MANILA, Philippines -- The Samahang Basketbol ng Pilipinas (SBP) on Sunday confirmed that William Navarro was not given a clearance to play in Korea, as the federation insisted that he must honor his contract in the Philippines.
Navarro was announced as the Asian import of the Seoul Samsung Thunders in the Korean Basketball League (KBL) in July, joining a growing list of Filipinos opting to play abroad rather than in the PBA or other local leagues.
But over the weekend, it was reported that Navarro will not be able to play in the KBL as he was not granted a Letter of Clearance (LOC) by FIBA.
In a statement on Sunday, SBP spokesperson and executive director Sonny Barrios explained the position of the federation.
"The SBP respects players' rights to look for greener pastures. But players also need to respect agreements they have entered into with their teams," he said.
"Recently, the Korea Basketball Association (KBA) requested FIBA for a Letter of Clearance (LOC) for William Raniel Navarro to play for the Samsung Thunders in Korea," he added.
However, Navarro has an existing contract to play for the national team, attend activities, practices, social and business functions. Barrios added that this contract has Navarro's "undeniable agreement" that would only allow him to be assigned to the NorthPort Batang Pier.
NorthPort drafted Navarro in the special round of the 2021 PBA Rookie Draft. He has yet to make an appearance for the Batang Pier; indeed, Navarro has only played 13 games since 2020, all of them for Gilas Pilipinas.
FIBA, the world governing body for basketball, has decided that this contract must be honored by Navarro and thus did not issue a clearance for the player.
"After carefully reviewing the positions of the KBA and the SBP, FIBA issued its decision on September 12, 2022 not to allow Mr. Navarro to join Samsung Thunders," said Barrios. "FIBA upheld that he still has an existing, legally binding contract preventing him from doing so."

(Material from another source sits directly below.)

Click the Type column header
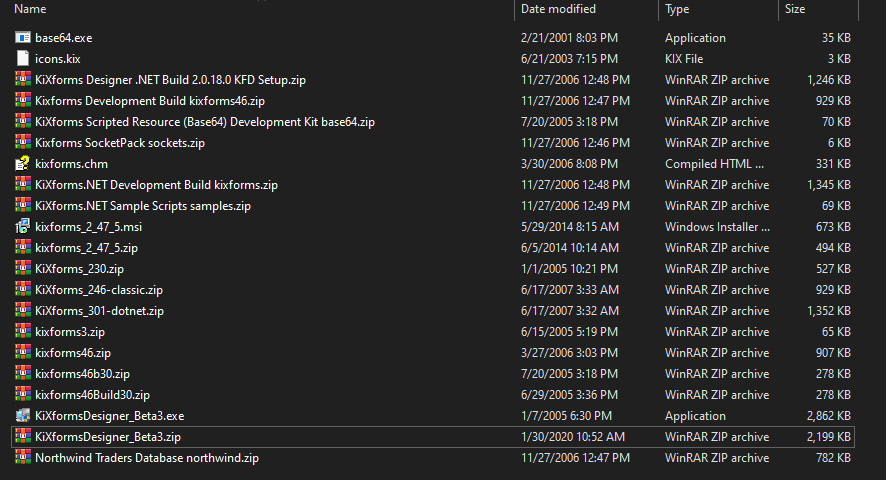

"The SBP does not intend to unduly prevent players from furthering their careers with other teams here or overseas. But it is a fundamental and ethical practice for players to honor their existing contracts with their mother teams," Barrios stressed.
"The essence for the need for a Letter of Clearance (LOC) is FIBA's policy of upholding the sanctity of an existing, legally binding contract whenever the issue of Player Transfer comes about so that proper order is maintained among all stakeholders."
Navarro, who played collegiate basketball for Ateneo de Manila University, saw action in the FIBA Asia Cup qualifiers and the FIBA Olympic Qualifying Tournament in 2021, as well as the FIBA Asia Cup.
He also played in the February and July windows of the FIBA World Cup Asian Qualifiers.
However, Navarro was not called up to the August window, nor was he included in the projected pool of players that the SBP showed in a recent presentation to the Senate Committee on Sports.
It was in that same meeting that the SBP brought up the issue of "poaching" of local players to lawmakers, with federation president Al Panlilio expressing his concern that the country was losing top talent to leagues in Japan and Korea.
Ten Filipinos will play in Japan's B.League this season. Aside from Navarro, five other players have signed as Asian imports in the KBL.